About 1 pm today, I lay down on our bed. I could feel how much effort was in my system, so I let it all go, just lowered down into the realm below effort, desperate for rest. And felt my death there, a palpable thing. So tired, I couldn’t imagine doing anything, even the thought of calling for help was too much. I looked into death, my death. Tears, grief, but even that was too much effort. I thought of people I love, and people who love me, and realized that I, in that moment, didn’t have the energy to do anything at all.
I eventually called Eric and shocked us both by how weak I was, I am. He said he had to finish a meeting, do something else, and then he would head home. He knew it was real. I called my dear friend Anatta, who was here in about 5 minutes or so. She held me tight; it felt like I was leaving out of every pore, I needed an anchor. She knew exactly what to do and kept me safe.
1. Here’s what I learned about dying, today. It seems to me that there is some kind of glue that holds us all together, me and everyone else, all beings. That glue, whatever it is, is beginning to loosen in me, and I can feel that happen. I guess when that glue is gone, we die. It’s connected to life force, to chi, to our “give a shit” quotient, to quote the author of Die Wise, Stephen Jenkinson. From all that I can tell at the moment, there is a little more space in my system as a result. Not a bad feeling, so far.

Tasks for this exercise >>
1. In the account above, whose phrase "give a shit" quotient does the writer quote, and what book is that person the author of?
2. Using the account above, explain why the writer needed Anatta to hold on tight.

Stored data >>
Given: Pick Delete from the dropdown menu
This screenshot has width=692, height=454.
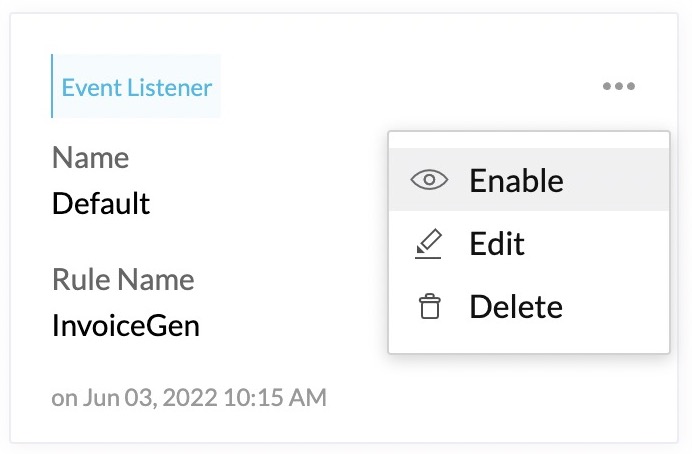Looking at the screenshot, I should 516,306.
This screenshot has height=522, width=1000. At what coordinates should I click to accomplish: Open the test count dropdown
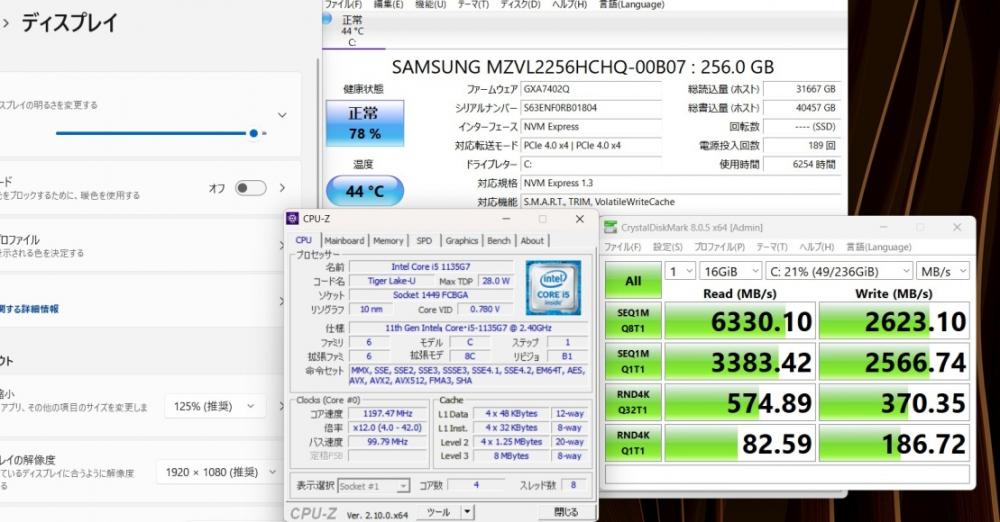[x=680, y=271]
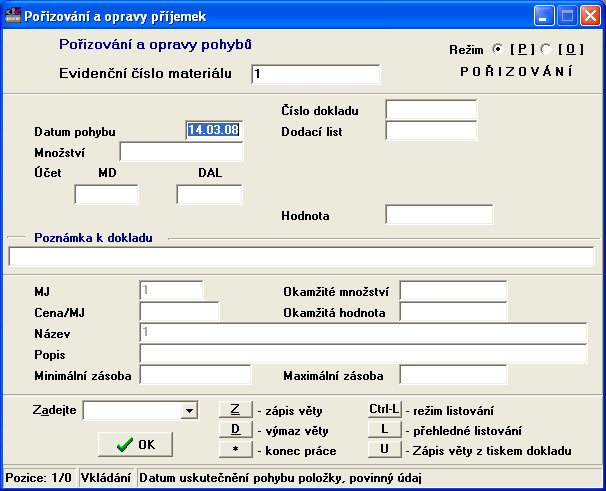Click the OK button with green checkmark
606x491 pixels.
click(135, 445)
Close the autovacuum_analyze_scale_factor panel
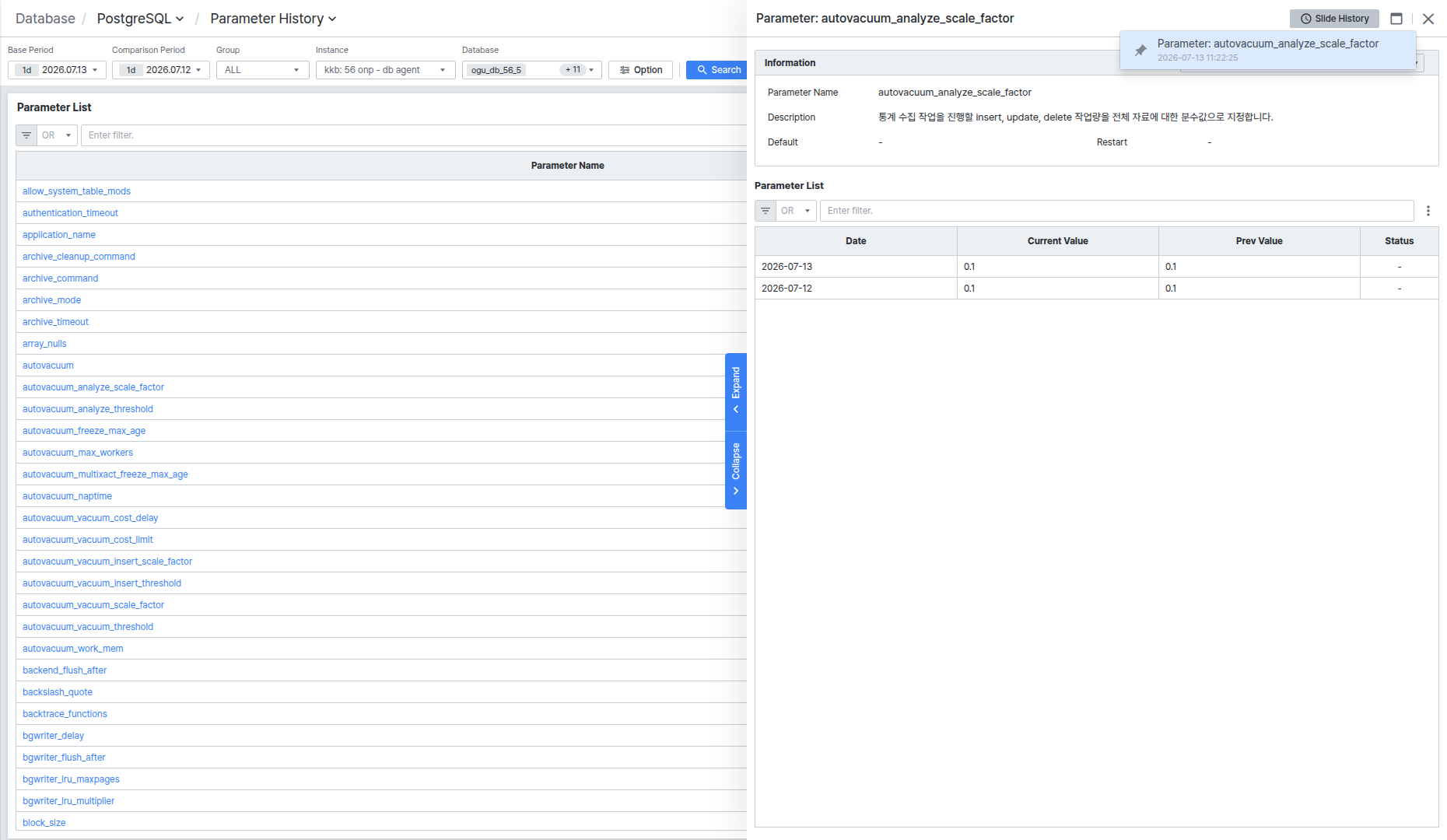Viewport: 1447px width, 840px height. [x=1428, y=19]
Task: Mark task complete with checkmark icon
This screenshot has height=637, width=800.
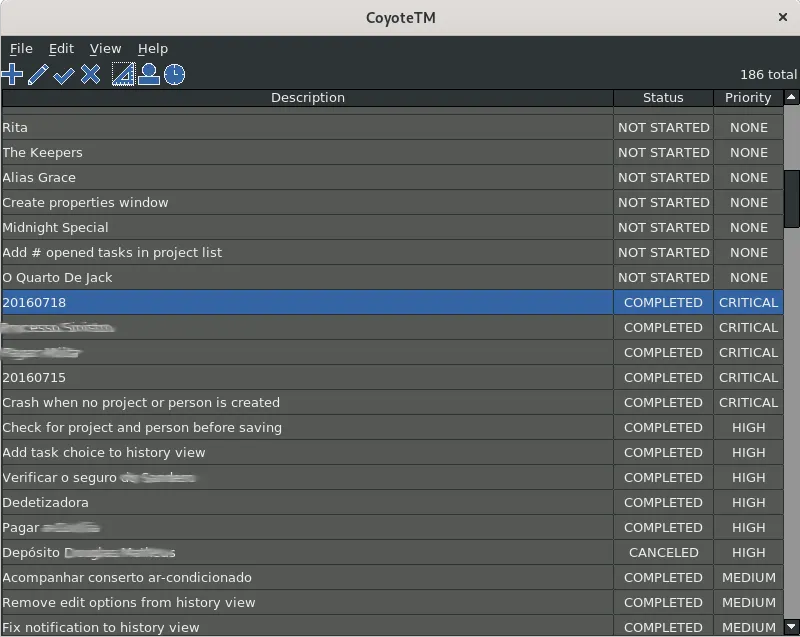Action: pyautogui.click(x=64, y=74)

Expected results >>
1. Stephen Jenkinson, the author of Die Wise.

2. The writer felt as if they were leaving out of every pore and needed an anchor. Anatta held the writer tight, knew exactly what to do, and kept the writer safe.